Nunca se me ha dado bien el dibujo
y aquellos colorinches que tenía sobre el escritorio de palisandro demostraban
con hechos mi opinión. Estaba harto de esos monitos jodelones y sus
implementaciones. Coloqué las charreteras en el abrigo, arrojé el folgo con la
chaconada de mi tatarabuela, di un portazo y con mi invectiva fui a tomar una
copa de garús. Me hubiera gustado tener más sensibilidad, escribir epitalamios
elegíacos, no sé, pero lo más mínimo conseguía sacarme de las casillas. Eso
era, el protesto recibido a primera hora ponía en un brete mi probidad. Debía
pagar las pastillas del serrallo y unas varas de guipur que decían había
comprado en una almoneda pasando el arriate. Una mentira más que soportaría
mejor con un lingotazo de triaca y no de garús. Y en esas me encontré a mi
amigo el Zopo, coleccionista de cantáridas, tosiendo por su pleuresía. Parecía
galvanizado y un tanto cataléptico. Nos saludamos y se me adelantó en la
demanda diciendo que necesitaba una pomada antiflogística. En otra ocasión me
hubiera leído alguno de sus últimos anagramas y hubiéramos cambiado
impresiones, pero aquel día fue distinto.
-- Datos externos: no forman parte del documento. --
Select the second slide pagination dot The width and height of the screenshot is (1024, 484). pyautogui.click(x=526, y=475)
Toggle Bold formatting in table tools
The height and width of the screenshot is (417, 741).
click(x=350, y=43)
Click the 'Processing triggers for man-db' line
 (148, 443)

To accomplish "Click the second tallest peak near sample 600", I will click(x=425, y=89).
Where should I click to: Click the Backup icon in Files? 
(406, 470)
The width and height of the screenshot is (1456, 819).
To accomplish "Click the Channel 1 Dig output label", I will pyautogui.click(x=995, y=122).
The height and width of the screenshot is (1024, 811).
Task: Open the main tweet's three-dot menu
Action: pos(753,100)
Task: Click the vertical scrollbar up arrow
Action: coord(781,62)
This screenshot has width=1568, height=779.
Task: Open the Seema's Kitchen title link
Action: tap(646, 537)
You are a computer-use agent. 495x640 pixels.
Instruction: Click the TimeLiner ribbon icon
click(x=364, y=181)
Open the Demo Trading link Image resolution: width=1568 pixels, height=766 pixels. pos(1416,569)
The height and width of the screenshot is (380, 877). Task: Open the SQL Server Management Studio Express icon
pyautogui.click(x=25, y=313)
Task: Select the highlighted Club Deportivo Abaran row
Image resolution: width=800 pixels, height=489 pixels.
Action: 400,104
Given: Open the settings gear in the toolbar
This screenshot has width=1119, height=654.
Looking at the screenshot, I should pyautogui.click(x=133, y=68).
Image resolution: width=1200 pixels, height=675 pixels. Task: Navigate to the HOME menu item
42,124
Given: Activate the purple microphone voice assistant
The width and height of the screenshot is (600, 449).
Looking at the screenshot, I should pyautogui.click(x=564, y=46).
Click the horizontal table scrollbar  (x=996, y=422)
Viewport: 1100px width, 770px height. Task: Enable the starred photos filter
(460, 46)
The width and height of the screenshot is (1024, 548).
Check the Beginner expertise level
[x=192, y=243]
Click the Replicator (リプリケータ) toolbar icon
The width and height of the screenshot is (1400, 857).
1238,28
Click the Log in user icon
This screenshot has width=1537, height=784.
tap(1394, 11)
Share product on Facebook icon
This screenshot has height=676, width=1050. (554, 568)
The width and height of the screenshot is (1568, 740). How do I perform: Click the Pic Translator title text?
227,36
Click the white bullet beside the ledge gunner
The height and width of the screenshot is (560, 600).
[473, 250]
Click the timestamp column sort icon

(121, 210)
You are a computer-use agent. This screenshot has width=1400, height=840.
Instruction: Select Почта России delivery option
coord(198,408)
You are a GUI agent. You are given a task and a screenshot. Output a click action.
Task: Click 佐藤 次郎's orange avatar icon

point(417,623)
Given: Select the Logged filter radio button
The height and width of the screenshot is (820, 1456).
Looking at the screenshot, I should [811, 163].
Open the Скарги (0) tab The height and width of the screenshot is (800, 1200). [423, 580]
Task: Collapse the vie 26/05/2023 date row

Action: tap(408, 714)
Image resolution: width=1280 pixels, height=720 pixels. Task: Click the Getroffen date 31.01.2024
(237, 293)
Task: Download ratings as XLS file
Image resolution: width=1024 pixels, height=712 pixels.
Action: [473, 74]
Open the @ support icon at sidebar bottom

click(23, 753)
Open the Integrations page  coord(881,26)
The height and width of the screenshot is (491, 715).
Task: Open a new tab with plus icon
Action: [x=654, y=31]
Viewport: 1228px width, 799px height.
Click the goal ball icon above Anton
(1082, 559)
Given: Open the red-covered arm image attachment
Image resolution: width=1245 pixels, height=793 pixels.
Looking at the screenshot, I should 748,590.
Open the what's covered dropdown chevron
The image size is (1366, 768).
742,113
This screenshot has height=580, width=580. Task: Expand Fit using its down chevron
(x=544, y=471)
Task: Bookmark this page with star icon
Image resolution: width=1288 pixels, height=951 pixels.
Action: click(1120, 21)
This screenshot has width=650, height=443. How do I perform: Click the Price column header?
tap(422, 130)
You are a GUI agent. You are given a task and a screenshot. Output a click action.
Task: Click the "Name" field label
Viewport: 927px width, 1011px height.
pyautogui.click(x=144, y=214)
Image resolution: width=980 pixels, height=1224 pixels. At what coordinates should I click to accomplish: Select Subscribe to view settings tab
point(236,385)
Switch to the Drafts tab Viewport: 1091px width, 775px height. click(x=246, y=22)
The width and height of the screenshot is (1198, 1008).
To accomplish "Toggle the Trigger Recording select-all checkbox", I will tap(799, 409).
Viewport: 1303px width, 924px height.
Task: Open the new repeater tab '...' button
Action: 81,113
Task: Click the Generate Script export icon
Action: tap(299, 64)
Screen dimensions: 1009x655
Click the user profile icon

Dos chantres, uno de ellos natural de
Escitia, se pararon ante nosotros y gritaron como si leyeran ante un facistol,
Sta viator, amabilem conjugem calcas, traducido, párate viajero, estás
caminando sobre una esposa digna de amor. No entendía nada y así se lo hice ver
al Zopo. No les hagas caso, son parnasianos, literariamente hablando y
espontaneístas, política y socialmente. Su actitud responde a un trending topic
aberrante. Una manera de entender la vida y el arte. Aquel dislate se sumó al
coup affreux con el que inicié la jornada y no sé por qué, de repente recordé
uno de mis quehaceres interrumpidos, la lectura de un pequeño ensayo sobre la
teoría literaria de la impersonalidad. En ese momento, mi amigo, con su aspecto
de giróvago constipado, cayó fulminado al suelo y expiró entre los ladridos de
un perrillo gozque. Había sufrido un aneurisma de aorta, diagnosticó un celador
jubilado con el que pude charlar un rato. Nunca podré olvidar aquello, mis
penas pasaron a ser un epifenómeno del suceso y jamás fui capaz de hacer una
etopeya con la mesocrática ausencia de mi recipiendario amigo el Zopo.